Ese fue el lema con el que tuvo lugar la pasada Octava Semana de la Inclusión, realizada en Manizales en el mes de septiembre por la Corporación Buen Vivir.
Hablar de inclusión como un derecho es reconocer lo que somos, lo que pensamos y cómo actuamos. La diversidad es amplia, tanto como la esencia misma del ser humano. El problema no está en esa amplitud, sino en la forma en que miramos al otro y en cómo damos valor a sus características y particularidades.
El derecho a ser distintos, raros o diferentes ha estado presente a lo largo de la historia de la humanidad. Ha sido un motivo de lucha -a veces dolorosa y violenta- de grupos que alzan la voz en defensa de su dignidad: las comunidades sexualmente diversas, las personas afrodescendientes, las mujeres, los migrantes, entre muchos otros.
Esas luchas han sido el punto de partida para que hombres y mujeres, desde sus distintas edades, condiciones, orientaciones, procedencias, etnias e ideologías, encuentren en la calle un lienzo en blanco donde dejar plasmado su derecho a vivir con libertad. Esa libertad que, aún hoy, sigue siendo limitada por prejuicios y estigmas sociales.
La defensa de los derechos humanos nos ha permitido abrir conversaciones que antes eran impensables. Cada época trae sus propios retos, y temas como la diversidad sexual, los derechos de las mujeres o la discapacidad no hacían parte de las conversaciones familiares de antaño. Eran tiempos en los que los roles de género estaban marcados, y la vergüenza, el “qué dirán” y las apariencias pesaban más que la autenticidad.

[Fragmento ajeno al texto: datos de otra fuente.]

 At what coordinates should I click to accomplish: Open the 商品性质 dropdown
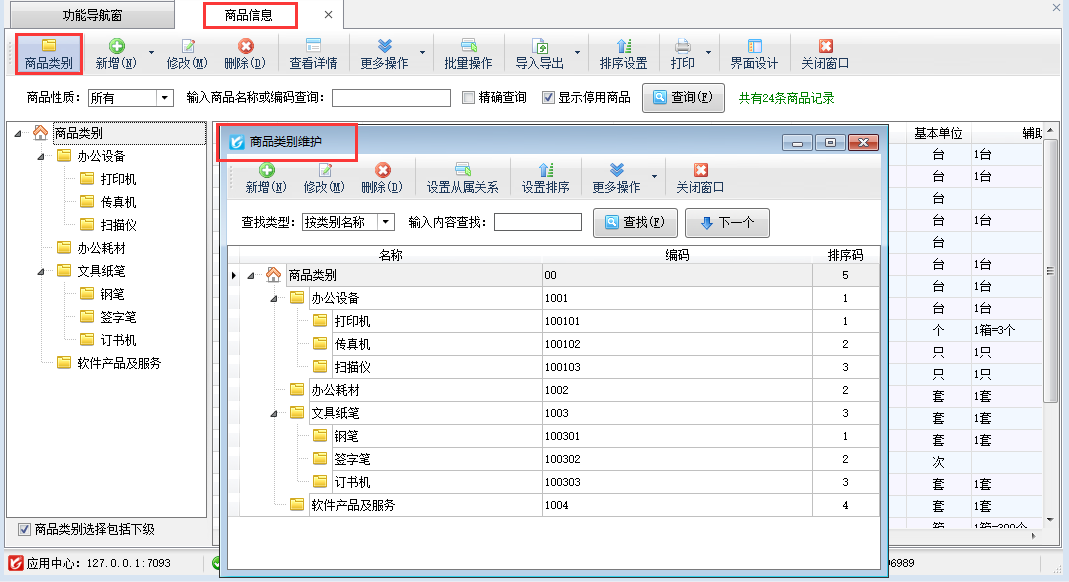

Aun así, los diferentes grupos poblacionales han ido avanzando, aunque sea con pasos lentos, hacia la construcción de políticas públicas que los amparen y garanticen soluciones reales a sus necesidades. En el fondo, lo que buscan es simple y profundo: proteger su identidad y fortalecerla.
La inclusión social es una conversación de decibeles altos en una sociedad de oídos sordos. Muchas veces la educación para la inclusión no se asume como un punto de partida para el cambio, sino como un requisito más que cumplir. Y eso no transforma.
Para avanzar necesitamos más pedagogía, más reflexión sobre nuestra actitud frente a los demás, más conciencia sobre quién soy yo y cómo me relaciono con los otros.
Es en la interacción entre las diferencias, en el diálogo entre miradas opuestas, donde una sociedad crece. Si no educamos a nuestros niños, niñas, adolescentes y jóvenes en el respeto, la empatía y la igualdad, difícilmente tendremos una sociedad adulta con valores, ética y responsabilidad.
Que este sea, entonces, un espacio para seguir haciendo pedagogía desde el corazón, recordando que la inclusión social no es un favor ni una moda, es una manera de habitar el mundo desde la comprensión y el reconocimiento del otro. Solo así construiremos sociedades verdaderamente humanas, inclusivas e incluyentes.